>> start Excerpted passage
Malonda was not the only recent agency decision to employ this thought pattern.  In the BIA’s precedent decision in Matter of O-F-A-S-, an applicant for protection under the Convention Against Torture testified that he was beaten, robbed, and threatened by five men wearing police uniforms bearing the insignia of a government law enforcement agency, who were armed with high-caliber weapons and handcuffs.  The Immigration Judge determined that the respondent had not met his burden of establishing that the five were police officers, as the uniforms could have been fake, and criminals also carry weapons.  The IJ further noted that the five did not arrive in an official police car, and immediately departed when they heard that a police car was en route in response to the disturbance.  Of course, real police officers engaging in extracurricular criminal activity would behave the same way.  Nevertheless, the BIA found no clear error on appeal.

In another recent decision presently pending at the Second Circuit, asylum was denied because the applicant was unable to state with certainty from the details of the uniform he wore that one of his persecutors was certainly a police officer, although he believed that he was.  The IJ therefore did not conclude that police were involved, instead considering the persecutors to be non-state actors, from whom the respondent hadn’t proven that the police were unwilling or unable to protect him.  The BIA affirmed in an unpublished decision.  Obviously, a finding that a police officer participated in the persecution of the asylum applicant could well have led to a different finding as to the government’s willingness to protect.
>> end Excerpted passage
> _Actions to take_
1. In the passage on immigration rulings, how many men did the applicant in Matter of O-F-A-S- say beat, robbed, and threatened him?
2. Shorten the paragraph of the passage on immigration rulings that begins "In another recent decision presently pending" and keep its main facts.
3. Pick up the passage on immigration rulings after its last sentence and write what comes next.
The rows after this point have nothing to do with the passage.
>> start Supplied material
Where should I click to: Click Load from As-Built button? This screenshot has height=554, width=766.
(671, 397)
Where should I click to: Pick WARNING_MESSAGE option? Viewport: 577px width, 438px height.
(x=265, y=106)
>> end Supplied material
>> start Supplied material
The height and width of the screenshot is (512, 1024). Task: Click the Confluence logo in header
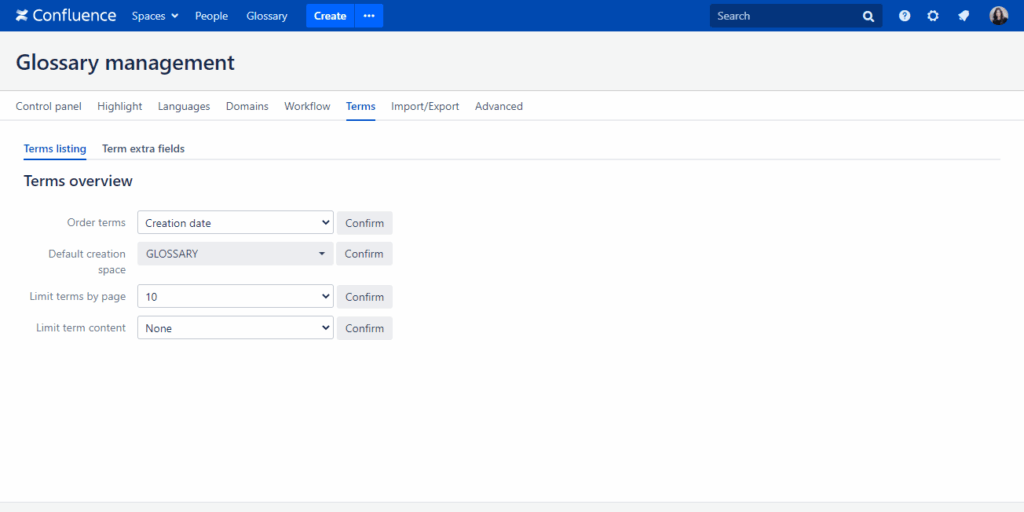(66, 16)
>> end Supplied material
> _Responses for each task_
1. Five.

2. In a case now pending at the Second Circuit, asylum was denied because the applicant could not say for certain, from the uniform's details, that one of his persecutors was a police officer, though he believed so. The IJ treated the persecutors as non-state actors and found he hadn't proven the police were unwilling or unable to protect him. The BIA affirmed in an unpublished decision. A finding that a police officer took part could well have changed the finding on the government's willingness to protect.

3.
In each of the above cases, the respondent was found to be a credible witness.  There are only two types of witnesses in court proceedings: fact (or “lay”) witnesses and experts.  Asylum applicants are fact witnesses, describing what they experienced.  Although the Federal Rules of Evidence are not binding on immigration judges, they provide the best guidance available, as the Immigration Courts have no such evidentiary rules of their own.  Rule 701 of the FRE allows a lay witness to express an opinion provided that it is (1) rationally based on their own perception; (2) helpful to clearly understand the testimony or to determine a fact in issue; and (3) not based on scientific, technical, or other specialized knowledge reserved for expert witnesses.  In the above cases, the asylum seekers’ opinions that the uniformed, armed attackers were government officials fit clearly within the parameters of Rule 701.

Of course, asylum applicants are not experts on uniforms worn by the various government forces in their home countries.  I doubt most country experts who testify in asylum cases would possess such specific expertise.  Even if they did, those experts weren’t present to witness the event in question to be able to affirm that the uniform was in fact the official government issue.  So what is the solution in cases in which the Immigration Judge harbors doubt regarding the attackers?

The UNHCR Handbook at para. 196 advises that despite all efforts, “there may also be statements that are not susceptible of proof. In such cases, if the applicant’s account appears credible, he should, unless there are good reasons to the contrary, be given the benefit of the doubt.”  The following paragraph adds that evidentiary requirements should not be applied too strictly to asylum seekers.  But the Handbook sets limits on this practice, adding that  “[a]llowance for such possible lack of evidence does not, however, mean that unsupported statements must necessarily be accepted as true if they are inconsistent with the general account put forward by the applicant.”1

It would seem that requiring absolute confirmation of the authenticity of the attacker’s uniform (which psychologists have testified is not one’s focus during a traumatic experience) places an insurmountable burden on asylum applicants.  Given the purpose of asylum laws, where an asylum applicant expresses the reasonable opinion that attackers who look and behave like government officials are in fact government officials, in the absence of the type of inconsistencies flagged by the Handbook, the benefit of the doubt should be allowed to carry the day.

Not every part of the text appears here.